1. ## Contour Integration

Here's the problem:

The function f(z) is holomorphic everywhere on a closed contour $\Gamma$, and also within $\Gamma$ except at a finite set of points where f has poles.

(Recall that a pole of order n at $z = \alpha$ occurs where f(z) is of the form $\frac{h(z)}{(z - \alpha)^n}$, where h(z) is regular at $\alpha$).

Show that:

$\oint_r f(z)dz = 2\pi i*\{\text{sum of the residues at these poles}\}$,

where the residue at the pole $\alpha$ is $\frac{h^{(n-1)}(\alpha)}{(n-1)!}$.

Any and all help is appreciated.

2. $f(z)$ is holomorphic everywhere except its poles.
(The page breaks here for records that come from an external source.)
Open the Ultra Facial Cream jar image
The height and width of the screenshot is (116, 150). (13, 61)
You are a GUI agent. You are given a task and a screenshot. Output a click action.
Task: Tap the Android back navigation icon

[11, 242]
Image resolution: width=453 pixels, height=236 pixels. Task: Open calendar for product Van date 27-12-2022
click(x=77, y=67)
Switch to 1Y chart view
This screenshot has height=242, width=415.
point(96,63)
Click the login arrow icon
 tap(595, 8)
And the contour $\Gamma$ doesn't have any singularities / poles on it.

Now, think of the Laurent Series of f(z) on the point a.
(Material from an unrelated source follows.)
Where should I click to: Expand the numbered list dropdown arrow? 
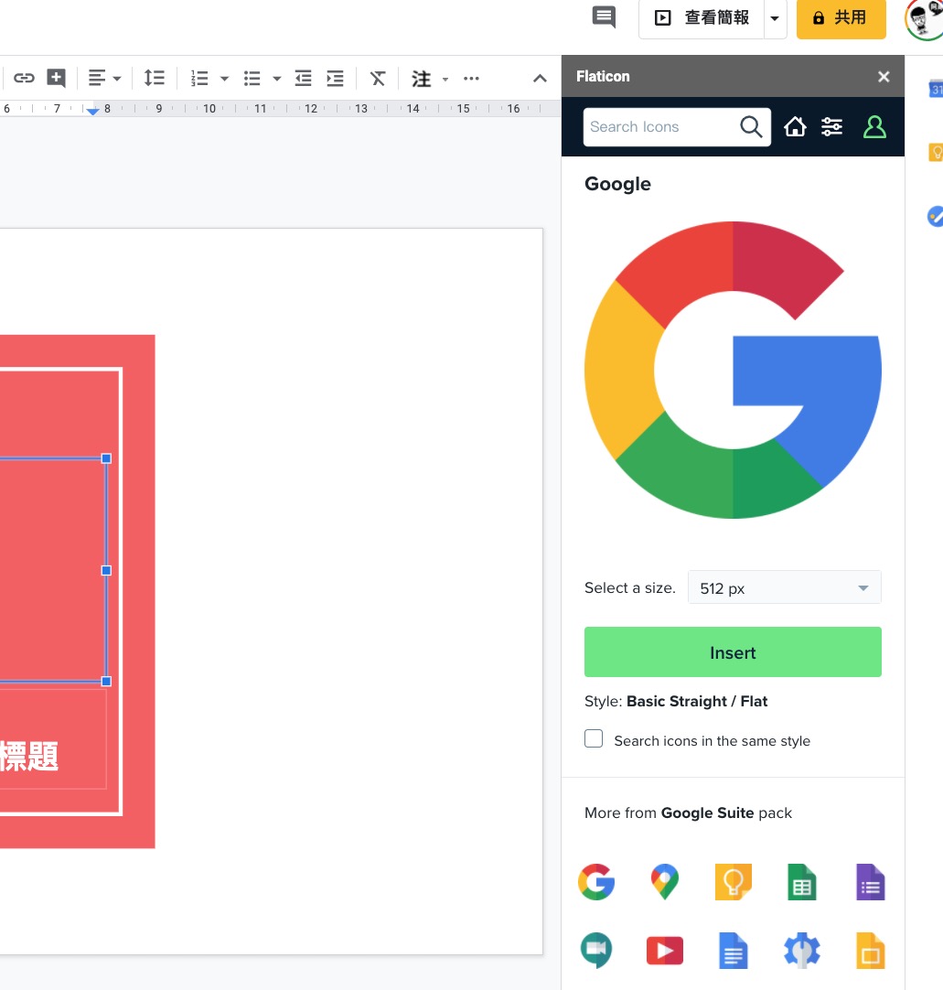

$f(z) = \sum_{n= -\infty}^{\infty} a_n (z-a)^n$

$f(z) = ... + a_{-2} (z-a)^{-2} + a_{-1} (z-a)^{-1} + a_0 (z-a)^{0} + a_1 (z-a)^{1} + ...$

Integrate both sides by the contour $\Gamma$,

$\oint_{\Gamma} f(z)~dz = ... ~+~ \oint_{\Gamma} a_{-2} (z-a)^{-2}~dz ~+~ \color{red}\oint_{\Gamma} a_{-1} (z-a)^{-1}~dz \color{black}~+ ~\oint_{\Gamma} a_0 (z-a)^{0}~dz ~+ ~...$

Cauchy's integral theorem tell us that $\oint_{\Gamma} (z-a)^n~dz = 0$ for any n except -1.

So it means all integrals except the red one will vanish (because they are 0).

Now we have,
$\oint_{\Gamma} f(z)~dz =a_{-1} \oint_{\Gamma} (z-a)^{-1}~dz$

Let $\Gamma$ be a circle of radius 1 with center $a$ in the complex plane.

$z = e^{it}+a$

This will give,

$\oint_{\Gamma} f(z)~dz =a_{-1} 2\pi i$

The -1st coefficient of Laurent Series of f(z) at a point is called the Residue of that function at that point.

So we can generalize this for contours with multiple poles,

$\oint_{\Gamma} f(z)~dz = 2\pi i \cdot \sum \text{Res}_{f(z)=...}$

3. Good job wingless, proud of you.

It depends how formal you want to see a proof. If you are okay with a simple geometric proof by induction you can read this. It seems to me you are satisfied with that. I can provide a more formal proof if you want to see it?

4. Oh yeah. I'd love to see the rigorous proof. The proof wingless provided was sufficient but I'm never against extras.